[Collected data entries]
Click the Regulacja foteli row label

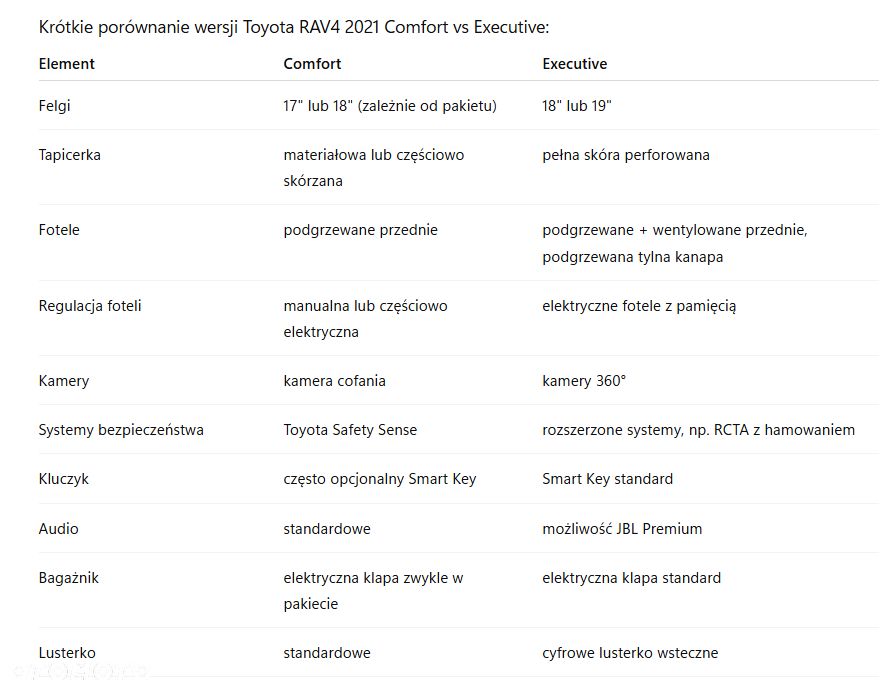90,306
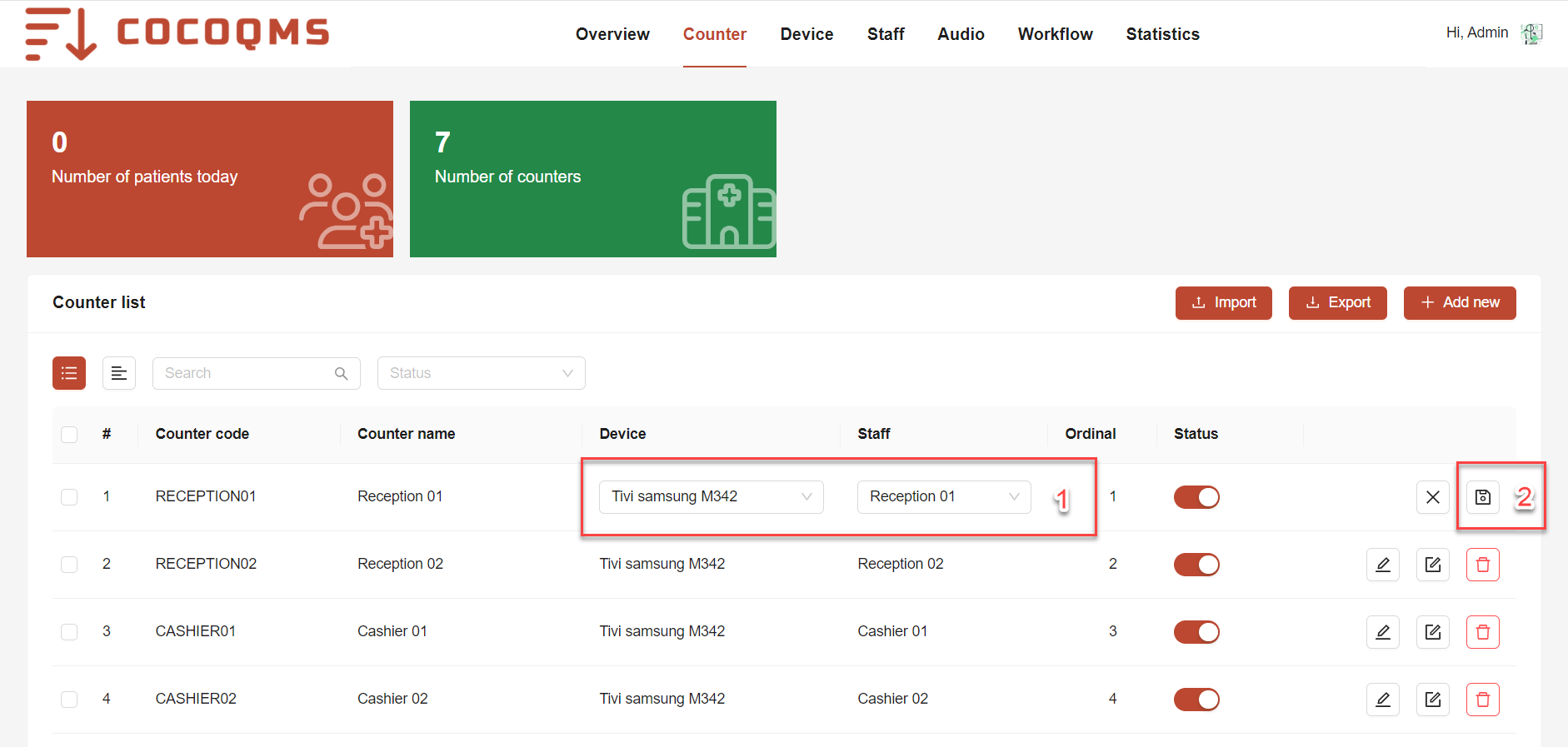Click the trash icon for Cashier 02

[x=1482, y=700]
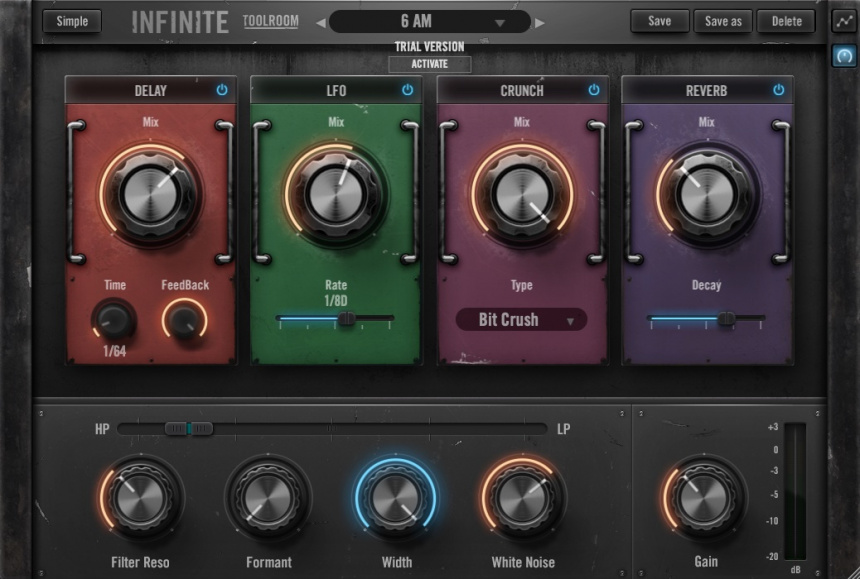The height and width of the screenshot is (579, 860).
Task: Click the Save as button
Action: point(722,20)
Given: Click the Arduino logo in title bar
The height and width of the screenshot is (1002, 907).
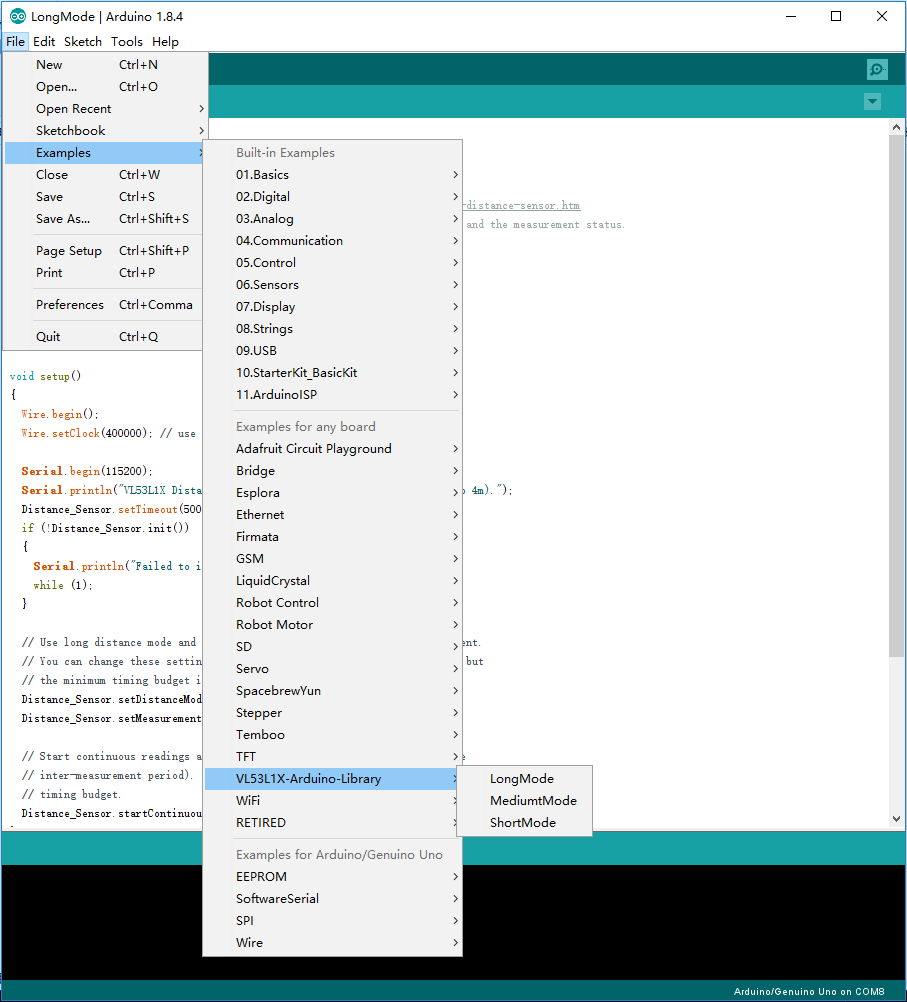Looking at the screenshot, I should point(18,16).
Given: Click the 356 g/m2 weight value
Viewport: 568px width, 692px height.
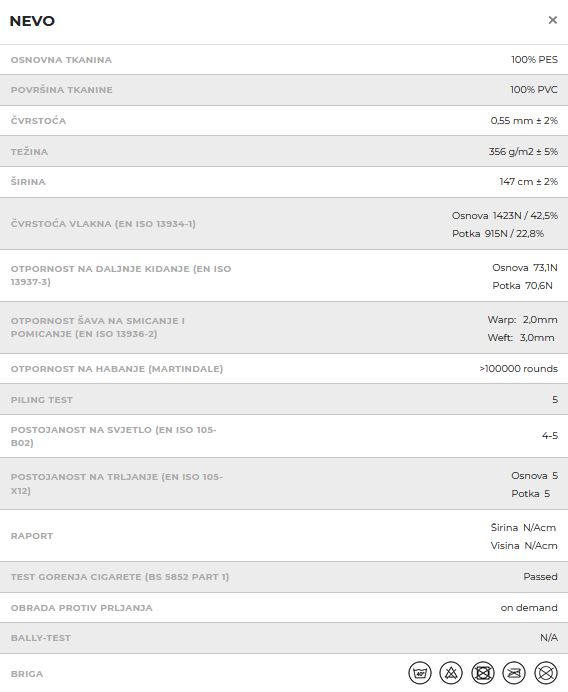Looking at the screenshot, I should coord(523,151).
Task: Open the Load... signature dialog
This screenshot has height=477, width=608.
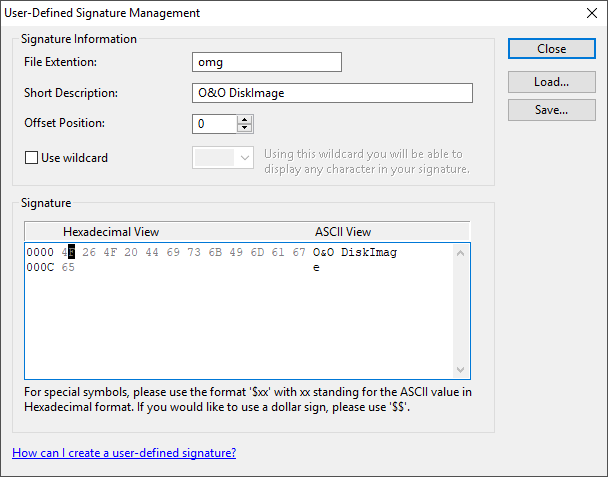Action: (x=551, y=80)
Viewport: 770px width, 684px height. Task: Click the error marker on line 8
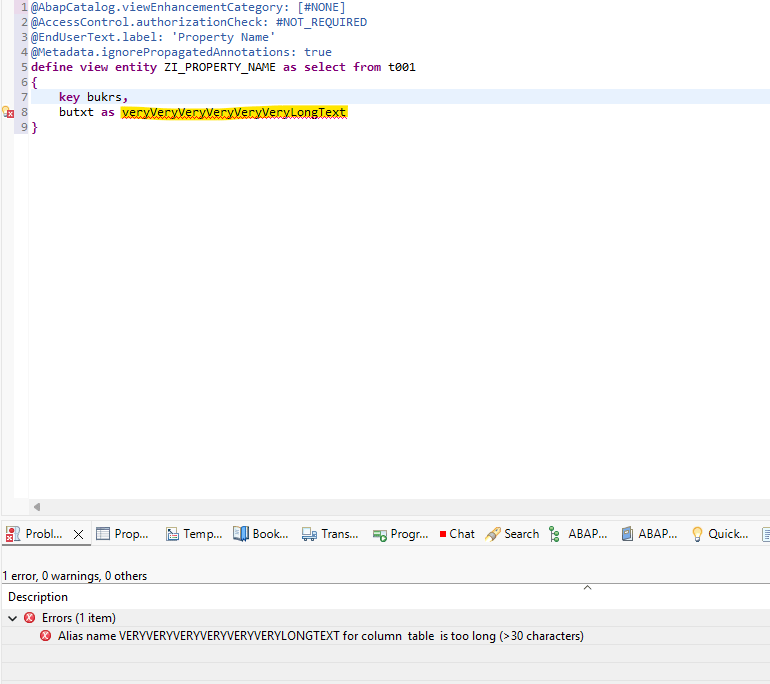point(8,113)
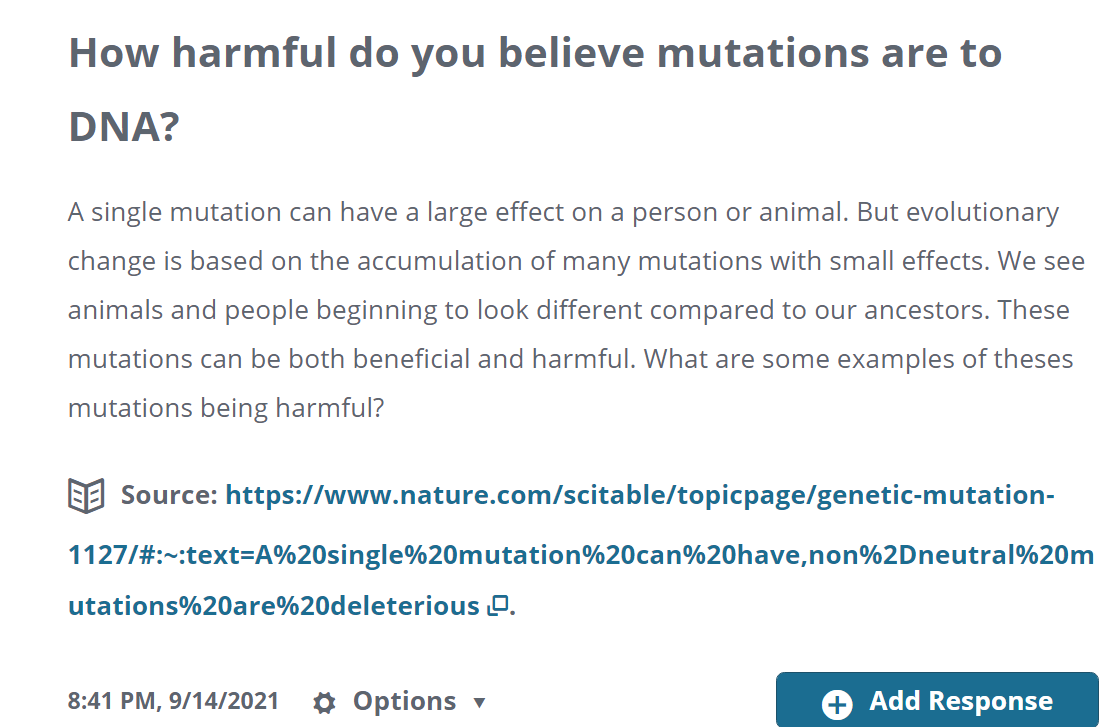Expand the Options dropdown arrow
This screenshot has height=727, width=1118.
[x=480, y=703]
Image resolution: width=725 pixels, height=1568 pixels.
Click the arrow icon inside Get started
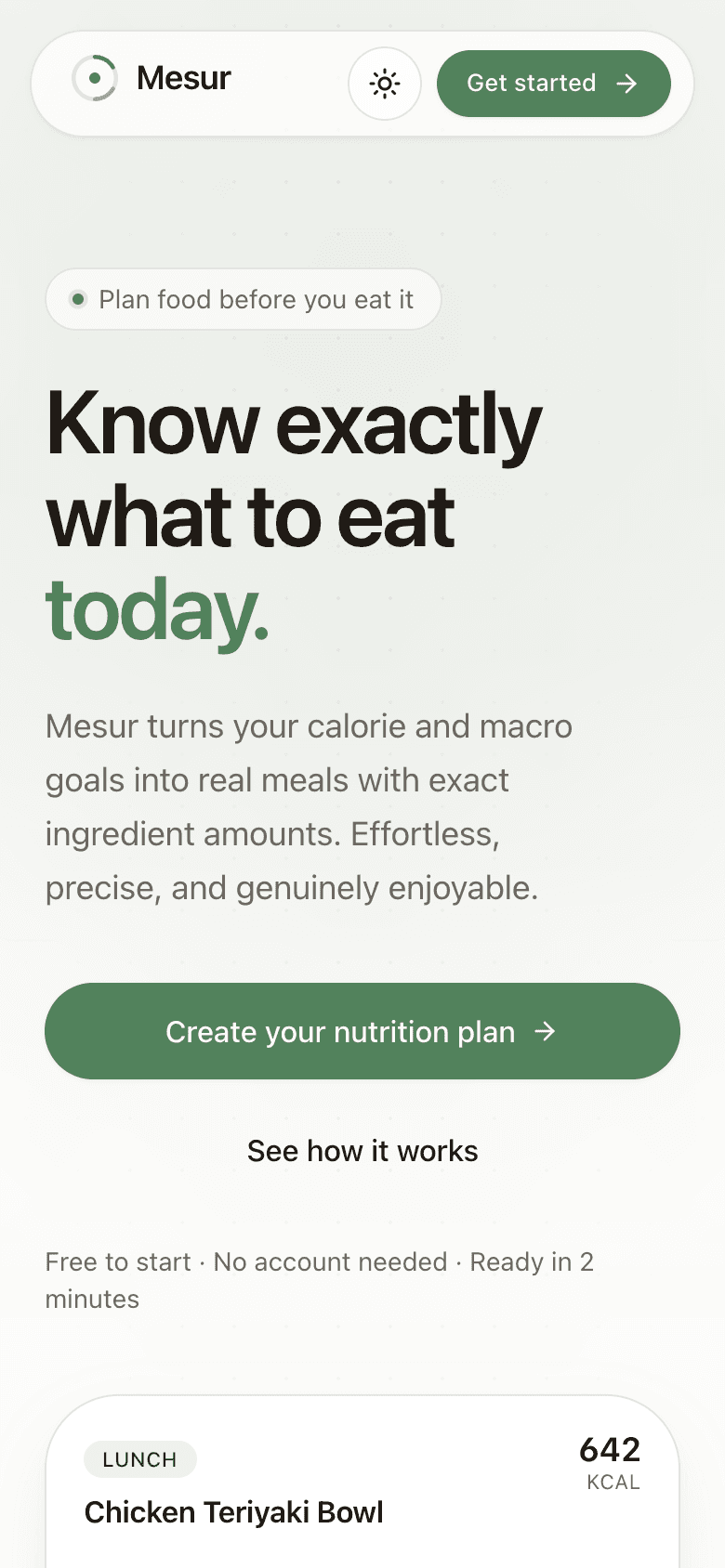point(627,84)
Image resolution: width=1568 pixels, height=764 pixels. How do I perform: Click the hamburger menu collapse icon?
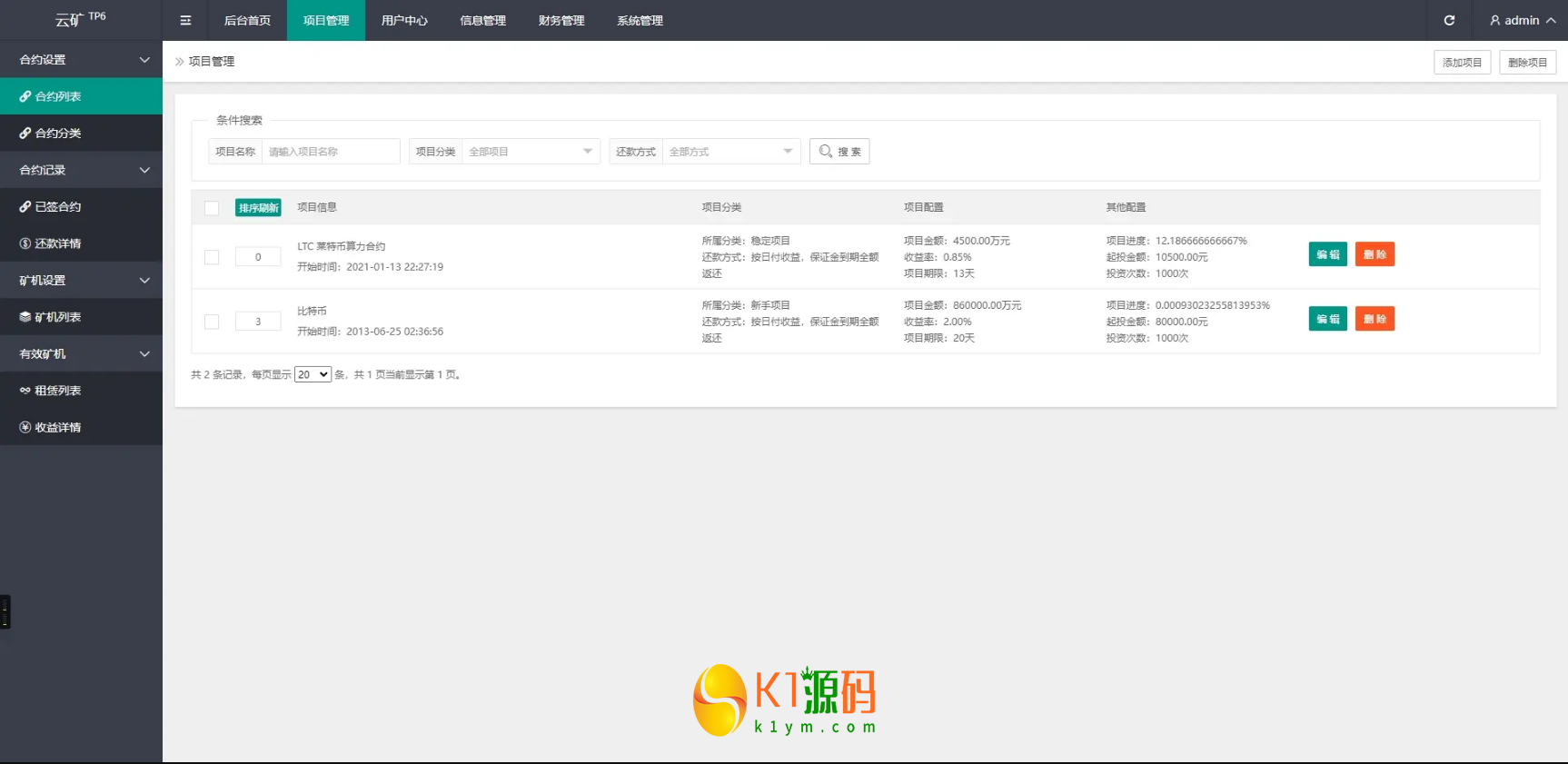(x=185, y=20)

§ **Work order**: Look through the data above and report every line in which "Given" appears.

§ **Written solution**:
Given: Click the Arduino logo in title bar
Given: Click the 356 g/m2 weight value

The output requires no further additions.